◆ **TEXT SECTION**:
* * * * *
Management packs include various predefined alerting rules for different critical conditions in the application being monitored. You can tune these rules or create custom rules to the particular requirements of your environment.
With Azure Monitor, you can create alerts based on a metric crossing a threshold, or based on a scheduled query result. Although alerts based on metrics can achieve near-real-time results, scheduled queries have a longer response time, depending on the speed of data ingestion and indexing. Instead of being limited to a specific agent, log query alerts in Azure Monitor let you analyze data across all data stored in multiple workspaces. These alerts also include data from a specific Application Insights application by using a cross-workspace query.
Although monitoring solutions can include alert rules, you ordinarily create them based on your own requirements.
* * * * *
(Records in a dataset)
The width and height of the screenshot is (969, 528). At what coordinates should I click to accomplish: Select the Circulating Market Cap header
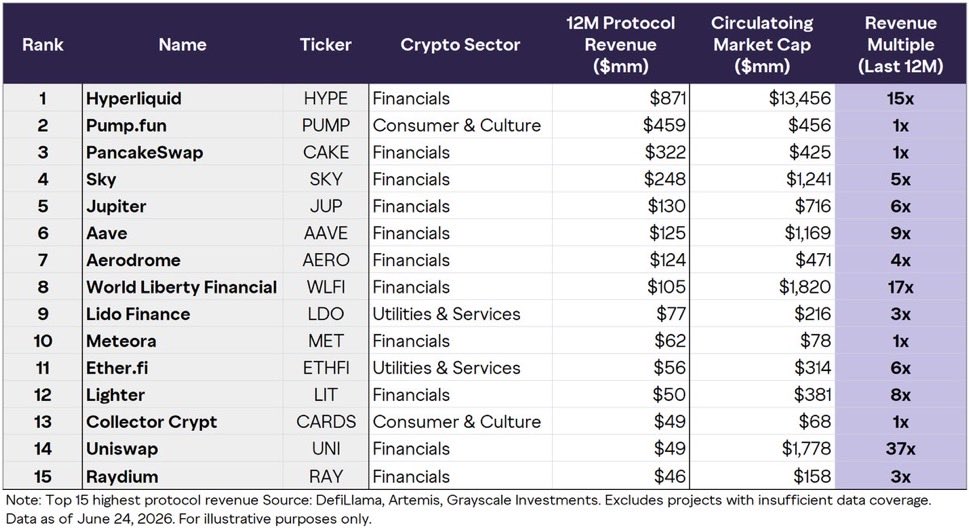[762, 45]
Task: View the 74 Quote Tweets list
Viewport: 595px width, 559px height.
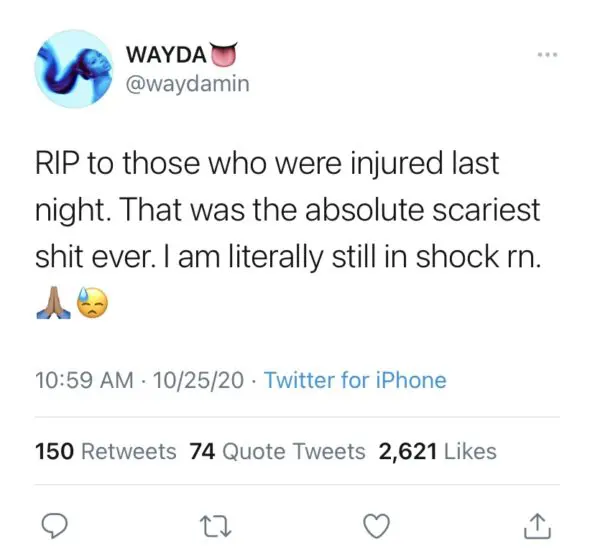Action: click(277, 451)
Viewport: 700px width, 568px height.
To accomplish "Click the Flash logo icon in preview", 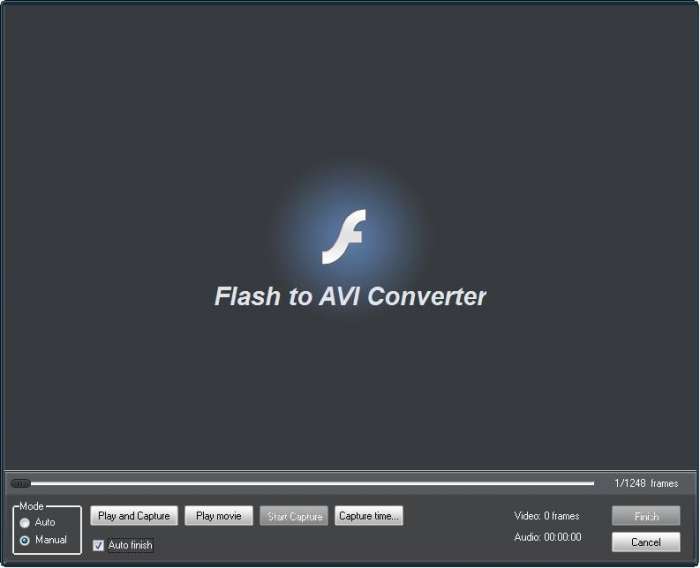I will click(x=344, y=237).
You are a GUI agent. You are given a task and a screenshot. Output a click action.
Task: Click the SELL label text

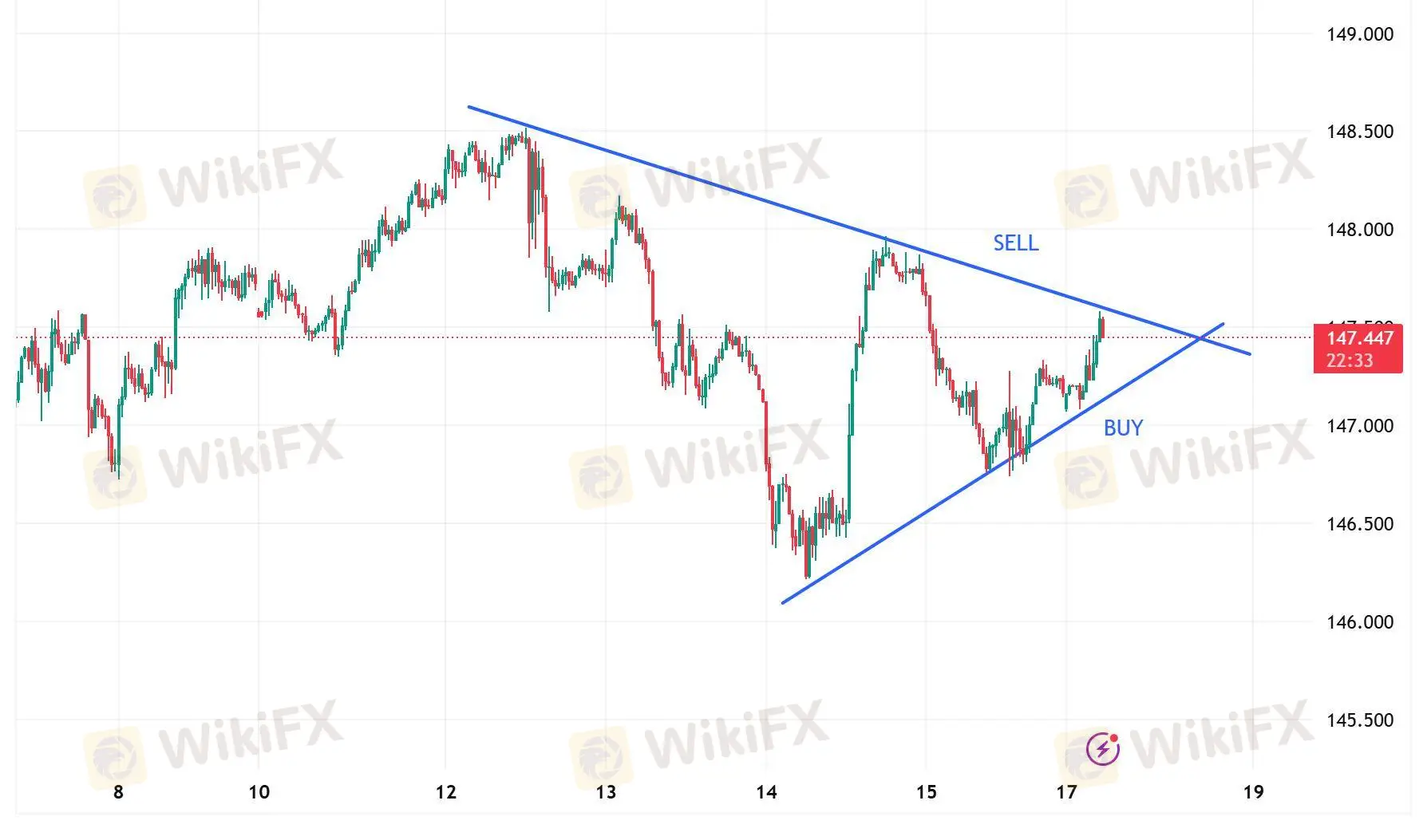(x=1015, y=243)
* * * * *
◆ **ASSIGNED TASK A**:
In the text on Azure Monitor alerts, which kind of alert can achieve near-real-time results?
◆ **ASSIGNED TASK B**:
From the text on Azure Monitor alerts, return the passage starting with "Management packs include" and going on through "your own requirements.", copied word for word.

◆ **ANSWER AREA A**:
Alerts based on metrics can achieve near-real-time results.

◆ **ANSWER AREA B**:
Management packs include various predefined alerting rules for different critical conditions in the application being monitored. You can tune these rules or create custom rules to the particular requirements of your environment.
With Azure Monitor, you can create alerts based on a metric crossing a threshold, or based on a scheduled query result. Although alerts based on metrics can achieve near-real-time results, scheduled queries have a longer response time, depending on the speed of data ingestion and indexing. Instead of being limited to a specific agent, log query alerts in Azure Monitor let you analyze data across all data stored in multiple workspaces. These alerts also include data from a specific Application Insights application by using a cross-workspace query.
Although monitoring solutions can include alert rules, you ordinarily create them based on your own requirements.